- **Your objective**:
Lines in which "Task" appears should be pulled from the data below.

——————————

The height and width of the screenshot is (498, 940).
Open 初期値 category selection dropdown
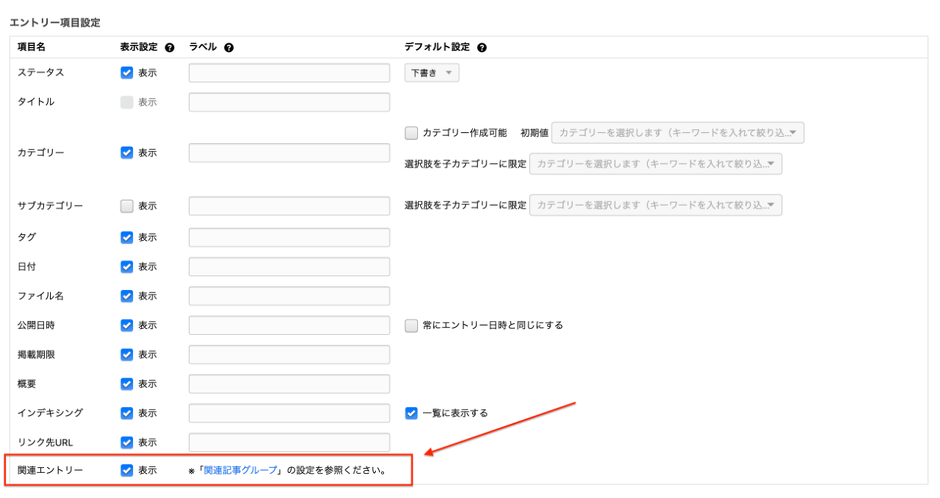pyautogui.click(x=677, y=133)
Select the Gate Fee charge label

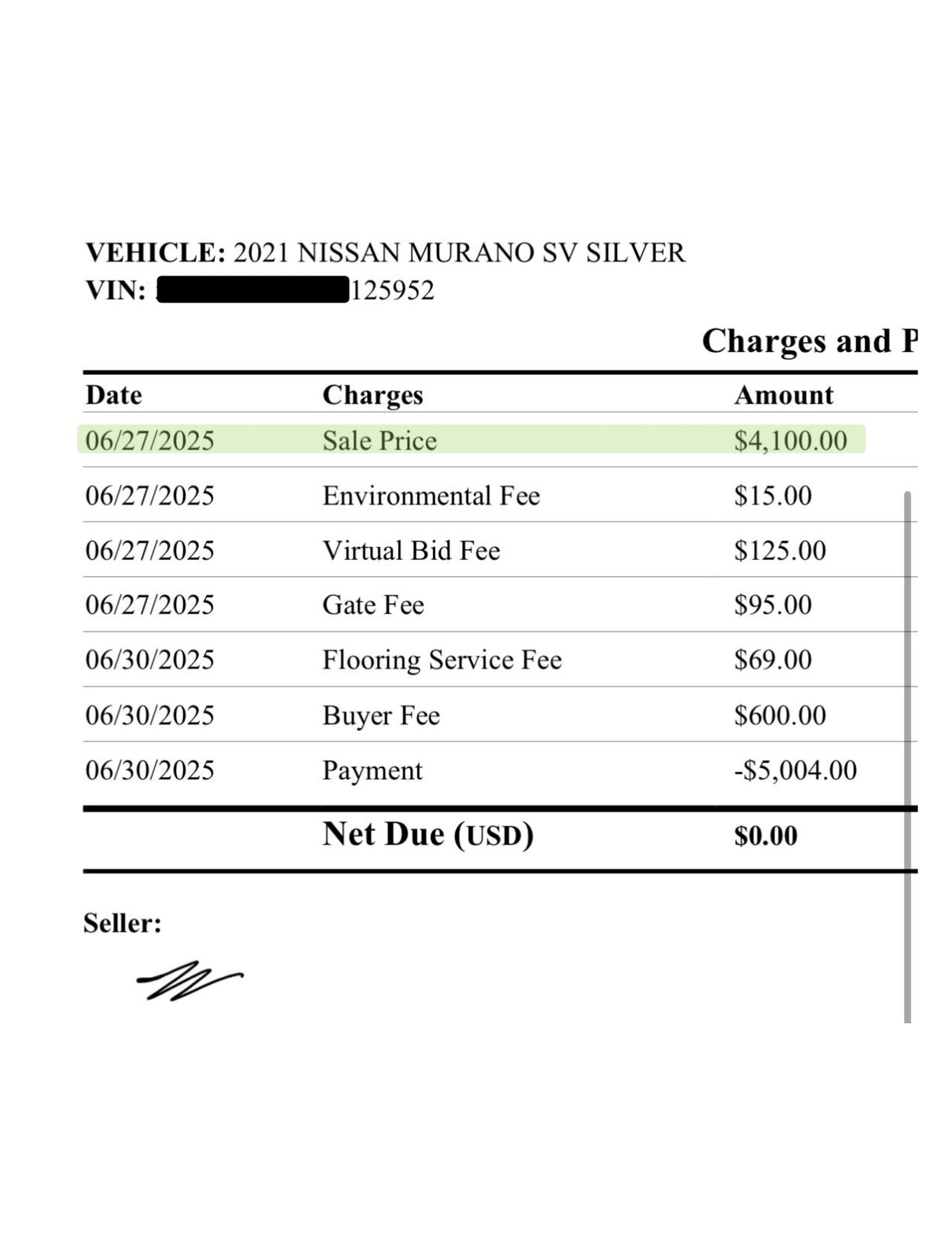[373, 605]
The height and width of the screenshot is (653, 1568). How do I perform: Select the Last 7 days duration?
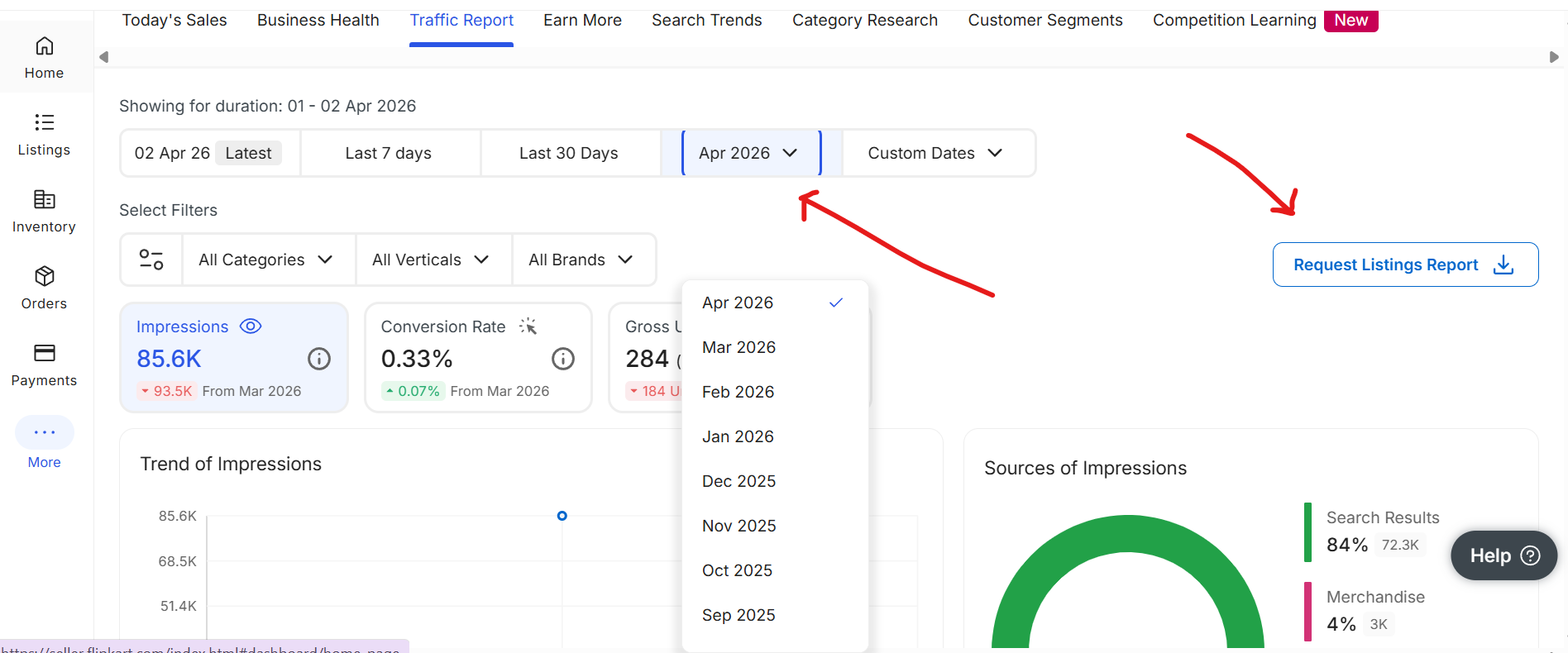click(x=389, y=153)
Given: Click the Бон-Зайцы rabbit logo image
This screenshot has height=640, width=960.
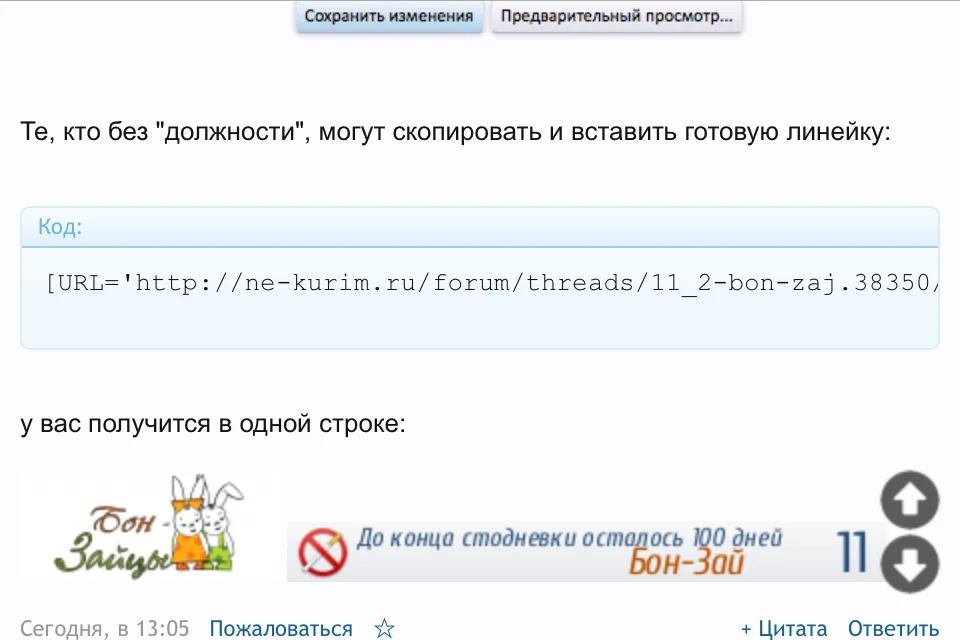Looking at the screenshot, I should click(x=145, y=525).
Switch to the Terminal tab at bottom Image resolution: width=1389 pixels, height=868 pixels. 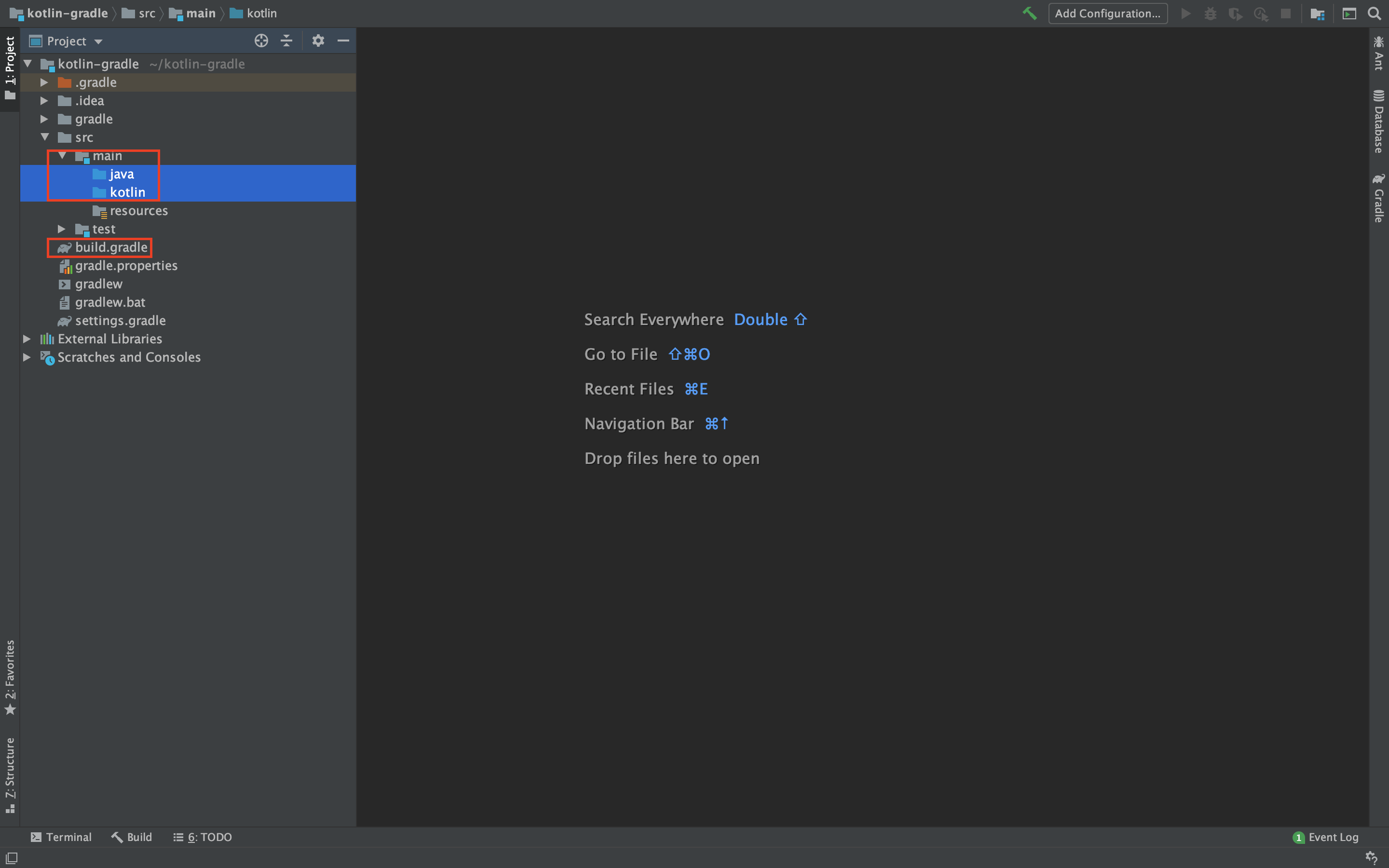click(x=62, y=838)
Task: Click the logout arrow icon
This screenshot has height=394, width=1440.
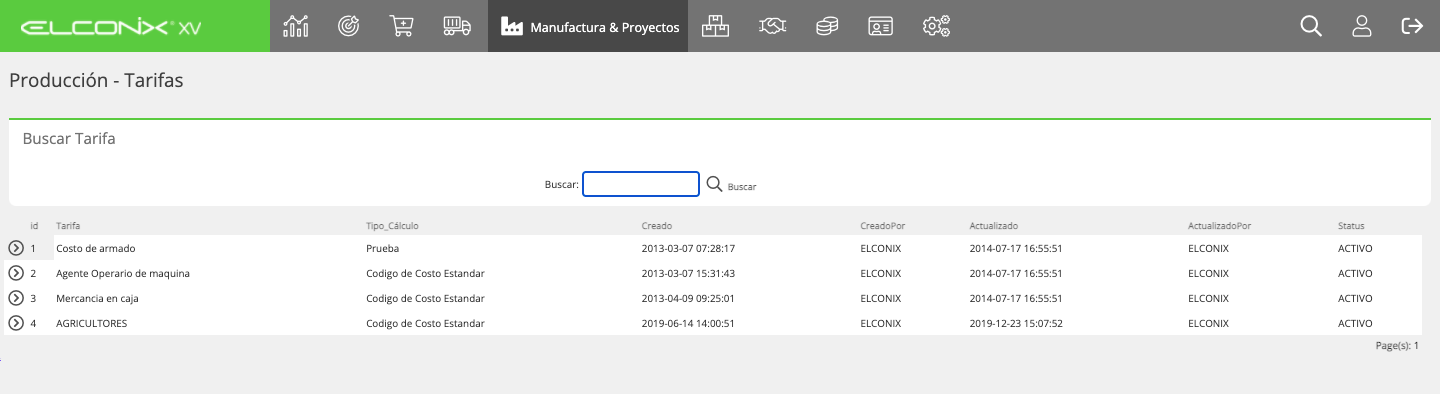Action: (1412, 26)
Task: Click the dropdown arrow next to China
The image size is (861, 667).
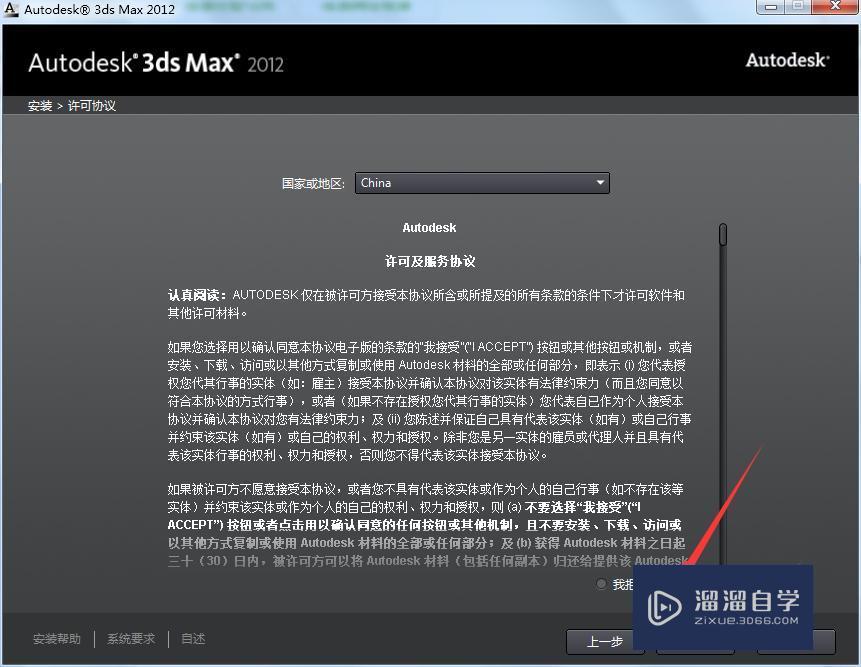Action: [x=599, y=183]
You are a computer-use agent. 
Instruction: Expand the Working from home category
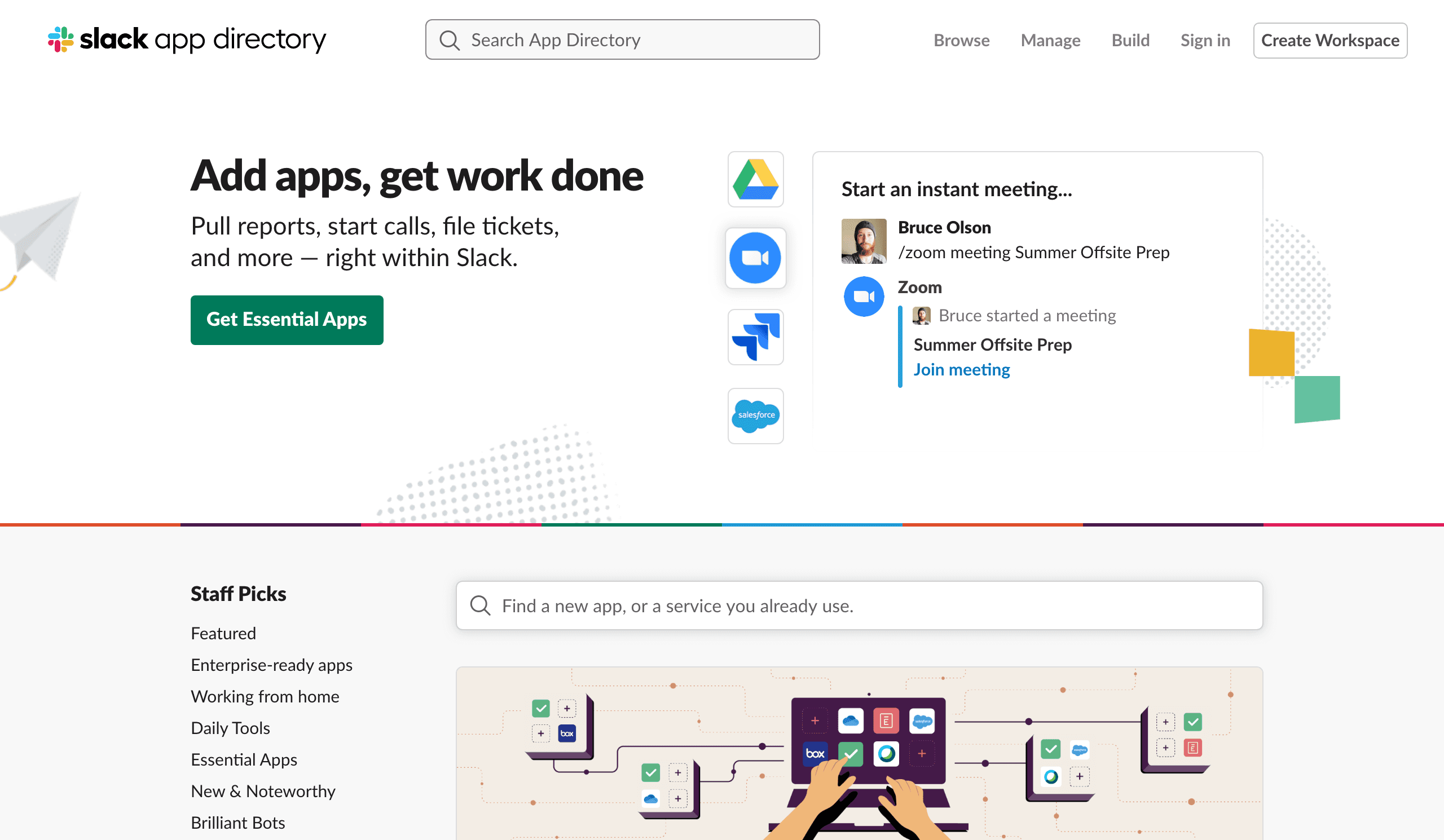click(x=266, y=696)
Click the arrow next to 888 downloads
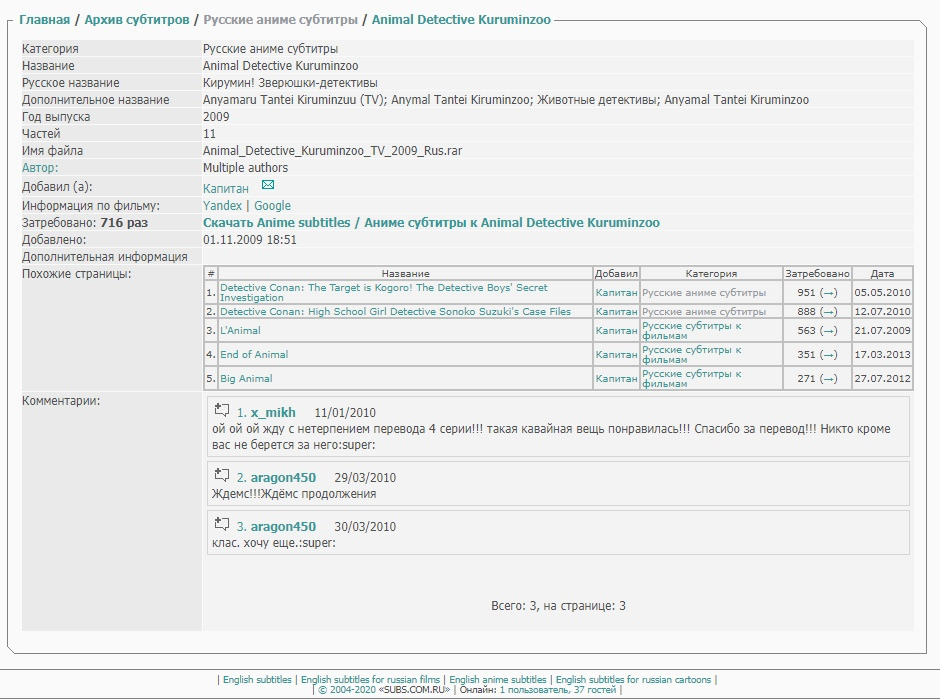The width and height of the screenshot is (940, 700). click(828, 312)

——————————

- **Output for this exercise**:
Task: Click the logout arrow icon
Task: Click the dropdown arrow next to China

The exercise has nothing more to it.